7. The cooking appliance of claim 1, wherein the average quantity of heat is determined by calculating the heat generated by the gas burner over the predefined time interval.

8. The cooking appliance of claim 1, wherein the target pressure includes: a pressure value that corresponds to the user-input signal, and the selected pressure value as the target pressure.

9. The cooking apparatus of claim 8, wherein the pressure value that corresponds to the user-input signal includes the pressure value from a plurality of pressure values stored in an electronic memory device as a function of a plurality of user-input signals.
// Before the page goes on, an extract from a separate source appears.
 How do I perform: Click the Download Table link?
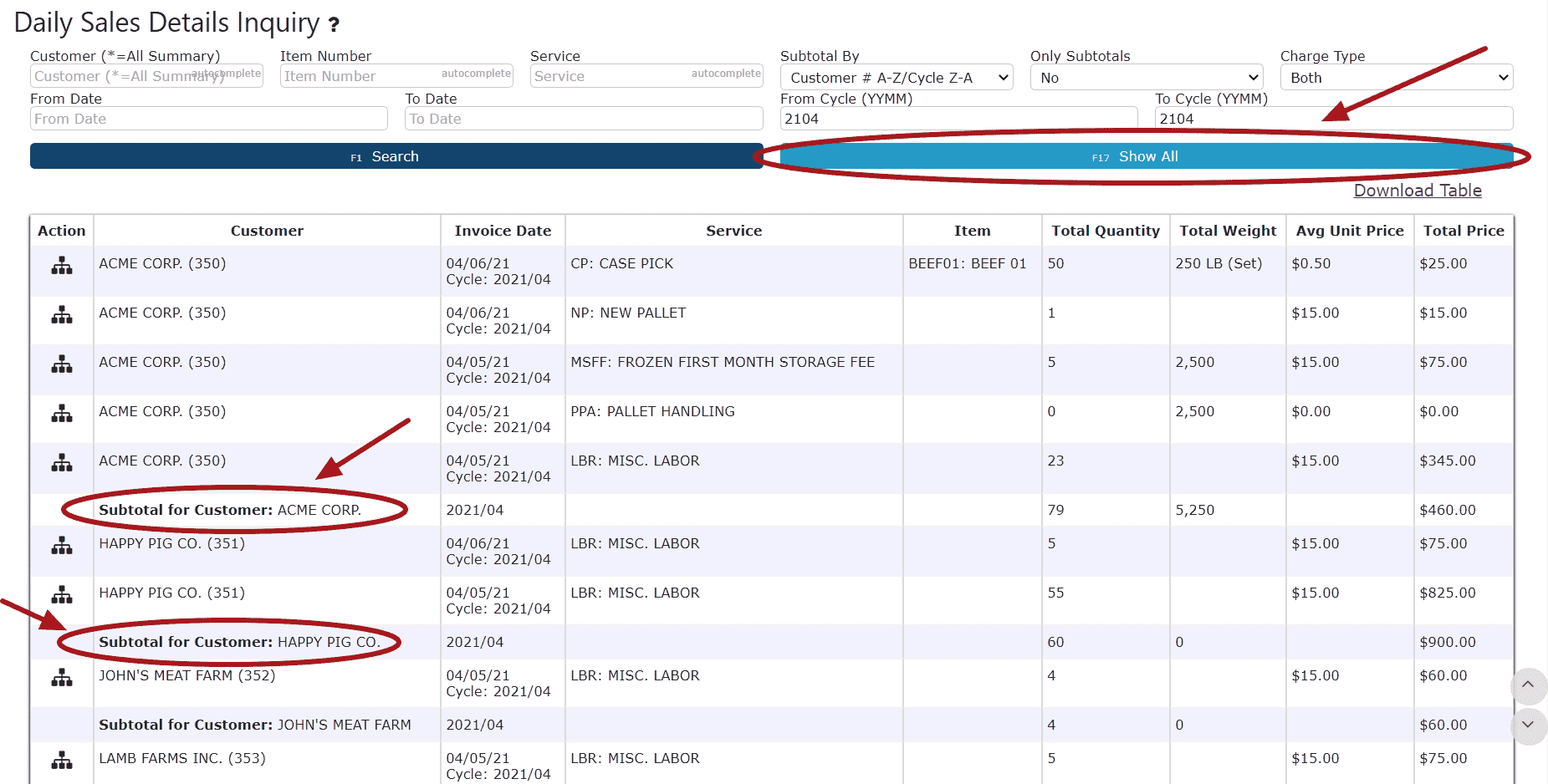1417,191
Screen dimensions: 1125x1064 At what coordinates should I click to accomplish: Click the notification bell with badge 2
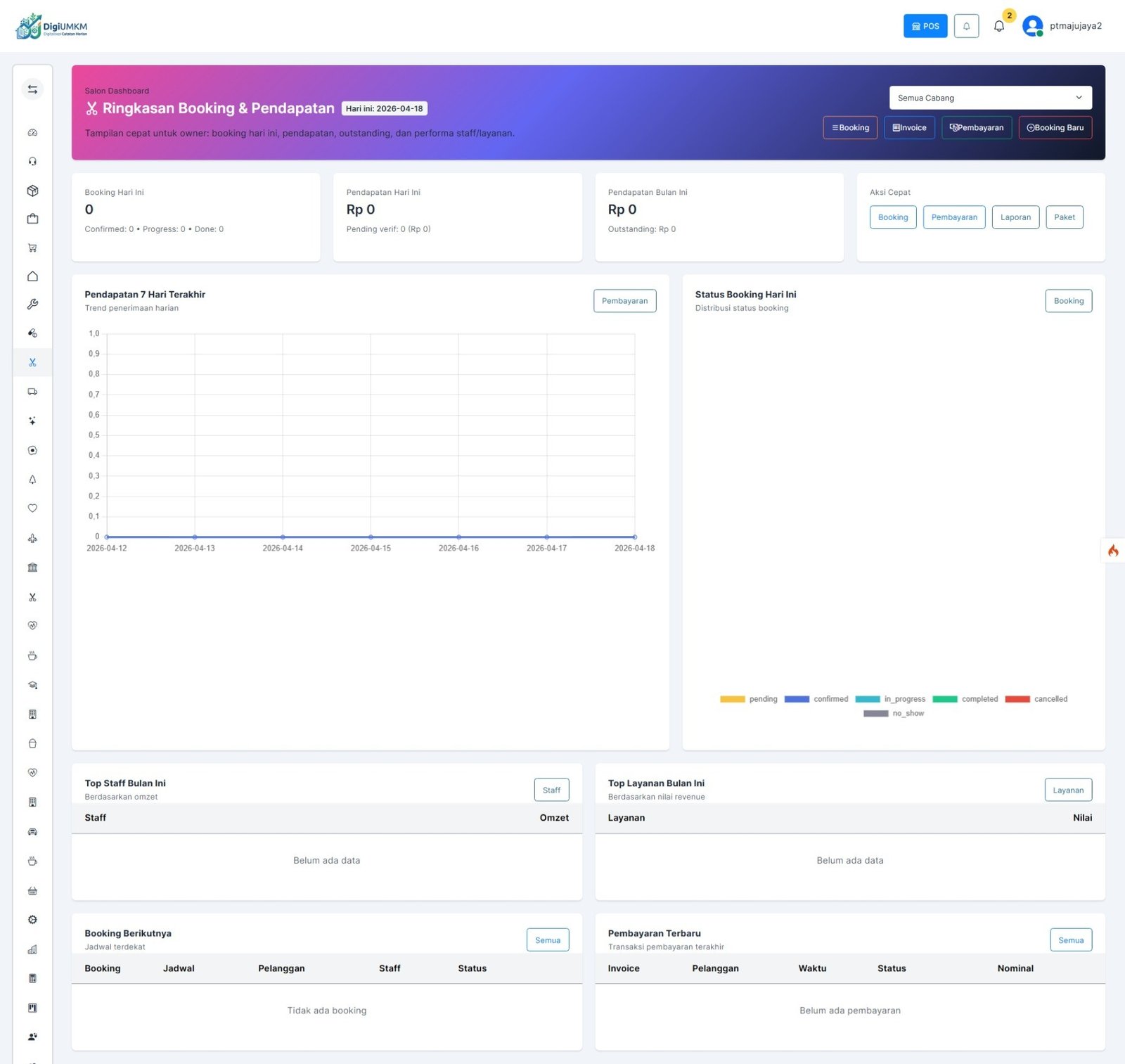[x=999, y=26]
10. The cooking apparatus of claim 1, wherein the operation mode includes a minimum continuous operation pressure for the gas burner based on the burner rating, the target pressure compared to the minimum continuous operation pressure, and the operation mode is selected based on the comparison of the target pressure to the minimum continuous operation pressure.

11. The cooking apparatus of claim 10, wherein the operation mode is selected based on the comparison of the target pressure to the minimum continuous operation pressure, which includes a continuous operation mode selected when the target pressure matches or exceeds than the minimum continuous operation pressure.

12. The cooking apparatus of claim 11, wherein the supply of gas based on the difference between the measured pressure of the gas and the target pressure such that the desired quantity of heat is generated at the cooking surface.

13. The cooking apparatus of claim 10, wherein the operation mode is selected based on the comparison of the target pressure to the minimum continuous operation pressure includes a duty cycle operation mode that is selected when the target pressure is less than the minimum continuous operation pressure of the gas burner.